Head and neck cancer (HNC) treatment on the MRLinac (MRL) (Unity, Elekta, Sweden) has recently been developed using the novel adapt-to-shape Lite (ATSlite) method to create clinically acceptable plans clinician-free. There are potential benefits over the adapt-to-position (ATP) method of reducing the need to re-set up patients or replan offline (Gupta et al, 2021). While initial analysis of this technique shows good results (Gupta et al. 2021), it is important to fully investigate patient experience and acceptability of this technique in a larger patient population.

Material and Methods

All HNC patients treated with MRI-guided adaptive radiotherapy (MRIG-ART) under the PERMIT trial (NCT03727698), were included in this audit. Data collected included patient demographics, treatment time and patient experience, using an established MRL questionnaire developed and validated by Barnes et al (2021). Questionnaires were completed immediately after fractions 1,2,3 and 30 and a four-point Likert scale (0 – 3, where 2 and 3 represent a positive answer) was used.

All HNC patients in PERMIT have a back-up plan created for use on the conventional linac, to prevent missed fractions if the MRL is unavailable or the patient cannot tolerate MRL treatment. The frequency of back-up plan use was collected from the record and verify system (Mosaiq, Elekta, Sweden) and categorised into scheduled, unscheduled-machine unavailability and unscheduled-patient tolerance/side effects.

Results

Ten of the first 11 HNC patients in the PERMIT trial were included; one patient withdrew from the trial prior to starting radiotherapy. All participants were male with squamous cell carcinomas requiring bilateral neck irradiation. Mean (SD) age was 71.4 (5.2) years. Staging ranged from T2N0M0 to T4aN2M0 (9 oropharynx and 1 larynx) and eight were p16 positive.

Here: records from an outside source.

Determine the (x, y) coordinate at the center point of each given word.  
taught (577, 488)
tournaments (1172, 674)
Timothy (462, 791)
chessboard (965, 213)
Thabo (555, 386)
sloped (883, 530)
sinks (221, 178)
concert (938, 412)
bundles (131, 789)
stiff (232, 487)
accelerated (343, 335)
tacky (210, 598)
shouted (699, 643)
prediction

The mean total treatment time for ATSlite was 40:27 mins, faster than reported mean ATP data (46:00 mins) (McDonald et al, 2021). The percentage of treatments under 60:00 mins was 98.8% (91% for ATP, McDonald et al, 2021).

Questionnaire response rate was 85% and individual question response rate was 99%. 96% of responses scored 2 or 3, a positive answer. The lowest scoring question was “I forced myself to manage the situation”, with a mean (SD) of 2.4 (0.9).

Three hundred fractions were successfully delivered, 254 (84.7%) on the MRL. The back-up plan was used for 46 fractions: 14 scheduled, 25 unscheduled-machine unavailability and 7 unscheduled-patient tolerance/side effects (n=2 patients). This shows an excellent rate of successful MRL treatment delivery for HNC with minimal disruption attributed to patient tolerance.

Conclusion

Average treatment times for the ATSlite HNC MRIG-ART are acceptable and faster than previously published ATP treatment times. Patient-reported experience was extremely positive. Use of back-up plans associated with patient tolerance was low. This technique can continue to be used with the confidence that patient experience is not negatively impacted.